See an example below, of the typical problems I used to have with skipped stitches (from way back in 2012 when I sewed up Zoe's FREE vest pattern).
|Opps - can we say "Skipped stitches?"|
Previously, I struggled badly with skipped stitches and tension problems, all of which resulted in nasty, loose, unsecured, badly sewn seams, and pulled, wavy distorted hems :-(. Sooo NOT a good look for your me-made clothing!
My PREVIOUS Solution...
I had until last night, been able to alleviate some of those problems to get "nearly" okay results by:
• using a Microtex Sharp 70/10 machine needle (I had tried Universal, Ballpoint, Jersey, & Stretch needles, but counter to universally accepted advice 'Sharps' worked best for me!)

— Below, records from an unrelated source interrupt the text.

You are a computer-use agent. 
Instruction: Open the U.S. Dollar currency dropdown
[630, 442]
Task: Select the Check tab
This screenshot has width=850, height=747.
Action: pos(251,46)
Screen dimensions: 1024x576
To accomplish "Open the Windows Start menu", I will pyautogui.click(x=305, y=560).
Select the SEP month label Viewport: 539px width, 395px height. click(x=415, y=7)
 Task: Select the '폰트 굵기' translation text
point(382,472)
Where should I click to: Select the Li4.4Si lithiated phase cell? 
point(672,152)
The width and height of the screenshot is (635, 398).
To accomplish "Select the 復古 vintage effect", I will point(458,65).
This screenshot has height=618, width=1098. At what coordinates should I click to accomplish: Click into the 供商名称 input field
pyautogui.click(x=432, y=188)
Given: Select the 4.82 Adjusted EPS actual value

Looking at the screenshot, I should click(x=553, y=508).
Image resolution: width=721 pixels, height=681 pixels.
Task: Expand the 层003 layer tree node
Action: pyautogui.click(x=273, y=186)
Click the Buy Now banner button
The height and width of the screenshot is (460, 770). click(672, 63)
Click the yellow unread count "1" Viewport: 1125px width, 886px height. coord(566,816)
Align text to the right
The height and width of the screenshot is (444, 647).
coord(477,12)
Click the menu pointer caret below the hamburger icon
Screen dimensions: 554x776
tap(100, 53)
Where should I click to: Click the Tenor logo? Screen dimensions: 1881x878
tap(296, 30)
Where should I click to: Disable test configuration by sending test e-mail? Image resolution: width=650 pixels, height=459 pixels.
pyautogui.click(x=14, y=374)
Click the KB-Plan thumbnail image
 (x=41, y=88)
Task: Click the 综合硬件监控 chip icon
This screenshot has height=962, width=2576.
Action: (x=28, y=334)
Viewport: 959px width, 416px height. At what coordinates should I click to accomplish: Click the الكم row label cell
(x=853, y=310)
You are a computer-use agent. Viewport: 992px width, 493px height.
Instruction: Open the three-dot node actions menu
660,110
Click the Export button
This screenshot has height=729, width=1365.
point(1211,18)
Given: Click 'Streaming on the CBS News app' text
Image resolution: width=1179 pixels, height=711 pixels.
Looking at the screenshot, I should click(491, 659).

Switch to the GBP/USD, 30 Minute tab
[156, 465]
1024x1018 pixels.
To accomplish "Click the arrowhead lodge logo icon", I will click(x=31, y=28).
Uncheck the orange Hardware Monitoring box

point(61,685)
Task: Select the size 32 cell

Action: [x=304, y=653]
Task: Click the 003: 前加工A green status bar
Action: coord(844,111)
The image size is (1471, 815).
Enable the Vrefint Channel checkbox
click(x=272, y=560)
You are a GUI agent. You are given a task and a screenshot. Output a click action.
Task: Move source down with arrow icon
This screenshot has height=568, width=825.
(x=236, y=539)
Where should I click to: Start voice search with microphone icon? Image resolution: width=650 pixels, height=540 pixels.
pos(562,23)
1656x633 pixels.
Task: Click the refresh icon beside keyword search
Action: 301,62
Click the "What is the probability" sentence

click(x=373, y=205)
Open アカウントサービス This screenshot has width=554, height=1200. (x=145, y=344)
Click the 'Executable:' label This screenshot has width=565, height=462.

• lowering tension on my upper thread (down from my usual 5 to 4),
• using a medium stitch length (usually 2.5),
• using a narrow width zig-zag stitch (to "look like" a straight stitch),
• plus placing pieces of paper underneath the fabric (to aid it's movement through the machine - as it is sandwiched between the presser-foot from above, and by the feed-dogs beneath it).
• using a super slow speed on the foot-pedal.
NOW, What I Do Instead...
I am now able to do the following to get a straight-stitch on anything from lightweight 100% Viscose knit fabrics, to Cotton/Lycra Jerseys:
• using a Stretch 75/11 machine needle,
• lowering tension on my upper thread (down from my usual 5 to 3),
• using a longer stitch length (increasing from 2.5 to 3.5-4),
• using a straight stitch,
• plus lowering the 'Feed Dogs' to the 'Silk' setting (so the machine "grips" the fabric more gently as it passes underneath the Presser Foot during stitching).
• using a moderate-to-normal speed on the foot-pedal.
And, these new-to-me settings don't require me to carefully rip out pieces of paper, or to painstakingly use my tweezers to remove miniscule tufts from the seams ;-) And, the stitching is completed much faster too - bonus!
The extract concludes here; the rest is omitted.